Experts nowadays recommend only index funds, but I see that these funds are neither able to beat the performance of active funds nor provide downside protection. Moreover, they are forced to hold all stocks in the index whenever a company is in the news for poor governance or fraud.
I just couldn't agree more with you. Currently, I'm not a great believer of index funds. In fact, over the last one and one-and-a-half years, these funds have been doing well mainly because large-cap stocks have done well and that, too, in a very narrow way. Only three-four stocks have been driving the large-cap indices, such as the Sensex and the Nifty. Some index funds have become large, owing to different reasons, such as investments from the Employees' Provident Fund Organisation (EPFO) and NPS. These organisations have started investing in these funds, owing to their low-cost and institutional accountability. These organisations need to give proper justification for choosing a certain actively managed fund over others. Hence, they go for index funds, choosing which is a no-brainer and helps get us low-cost equity participation.

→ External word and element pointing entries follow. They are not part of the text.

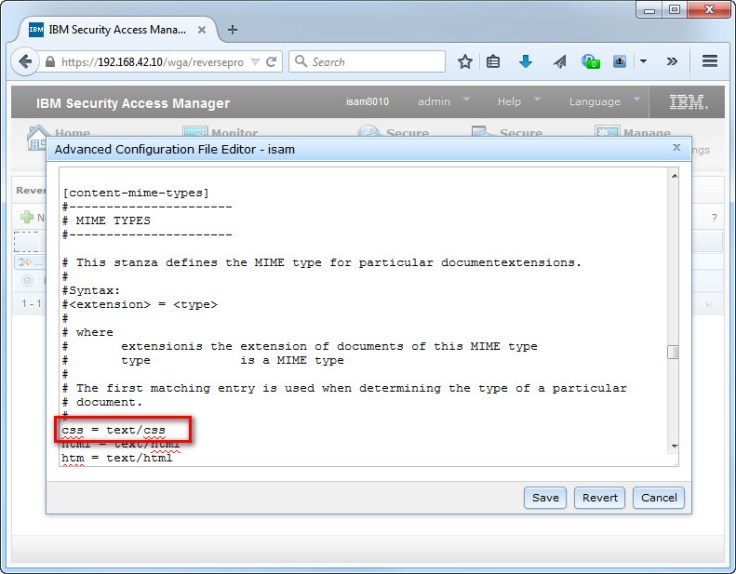
Task: Bookmark this page with the star icon
Action: (465, 61)
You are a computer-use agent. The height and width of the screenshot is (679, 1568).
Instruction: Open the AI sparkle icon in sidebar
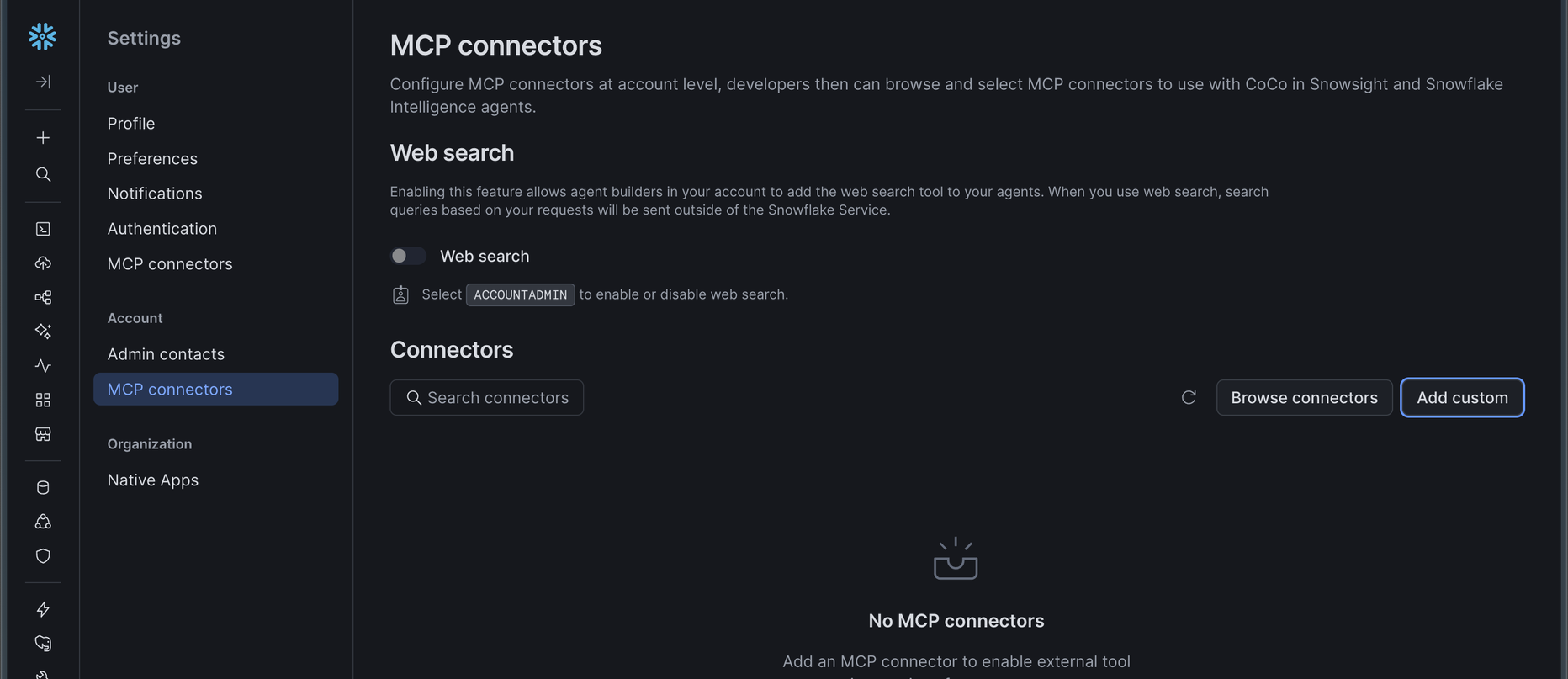[x=43, y=331]
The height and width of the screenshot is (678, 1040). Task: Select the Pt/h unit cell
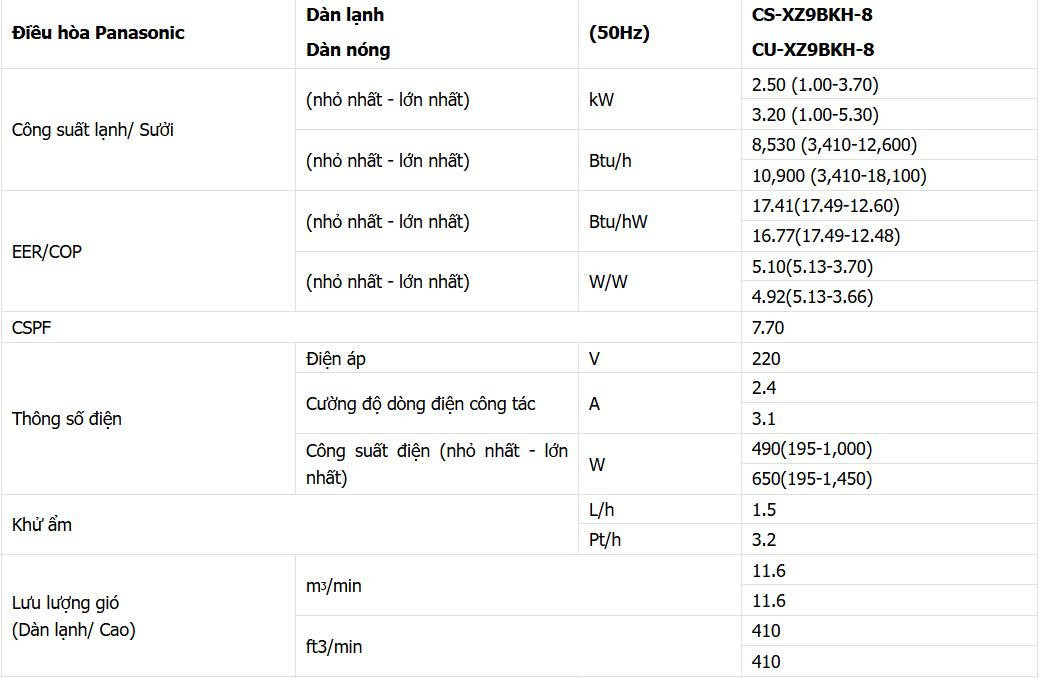[605, 539]
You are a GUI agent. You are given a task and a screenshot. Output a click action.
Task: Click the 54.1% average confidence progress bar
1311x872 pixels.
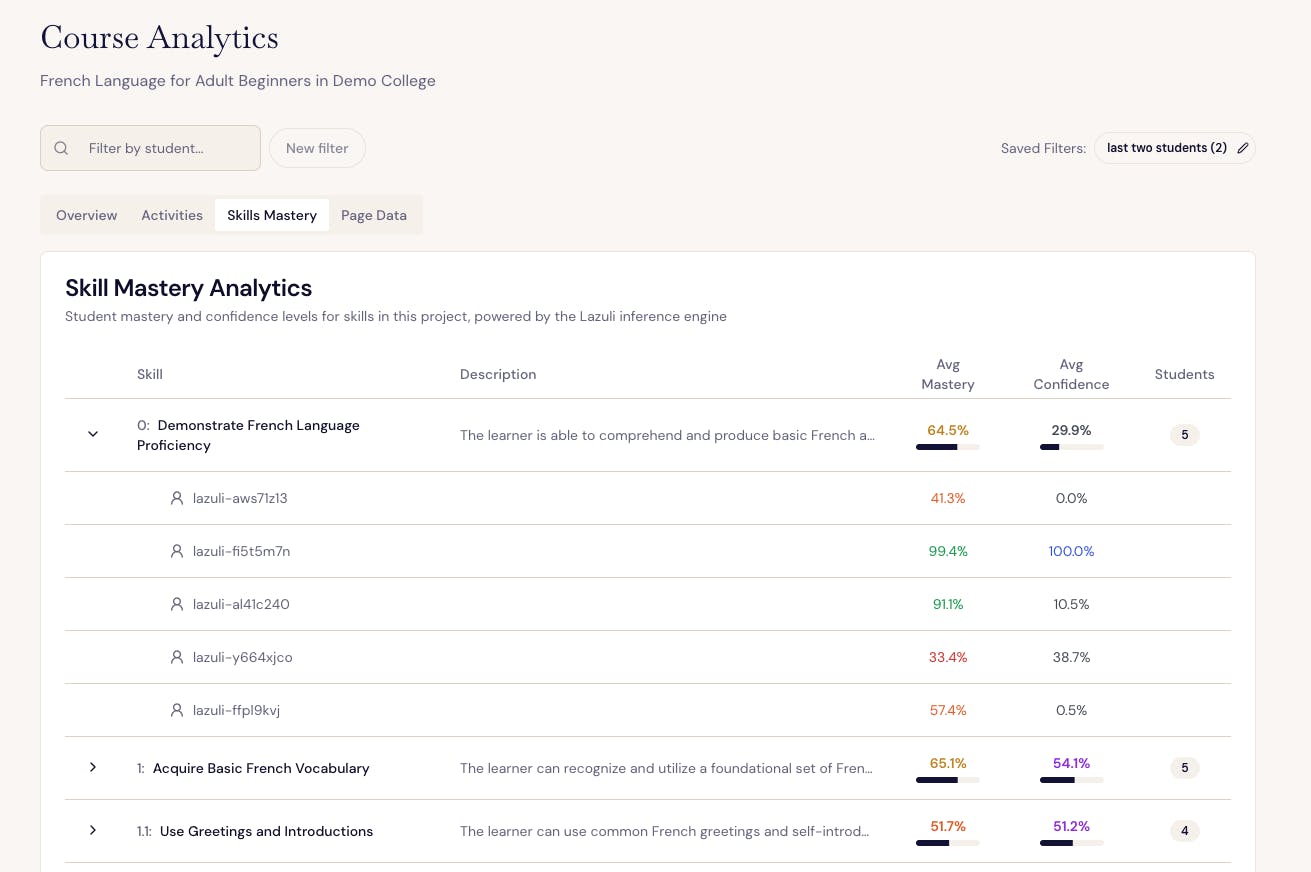pos(1071,780)
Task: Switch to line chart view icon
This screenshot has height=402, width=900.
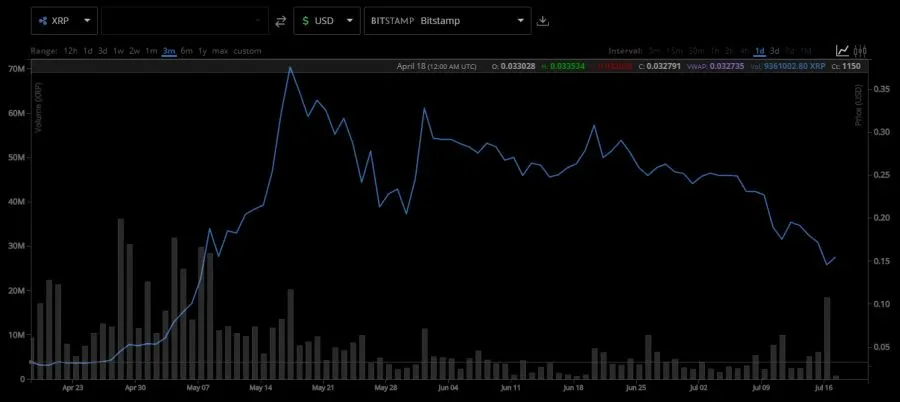Action: coord(843,50)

Barring the large-cap category, for all other categories, actively managed funds still make sense. Over a smaller time frame, actively managed funds may underperform index funds, but over a longer time frame of five-10 years, these funds beat their index counterparts hands down. In the future, there may be a time when actively managed funds will face greater difficulty in beating the index over a longer time period but I think the jury is still out.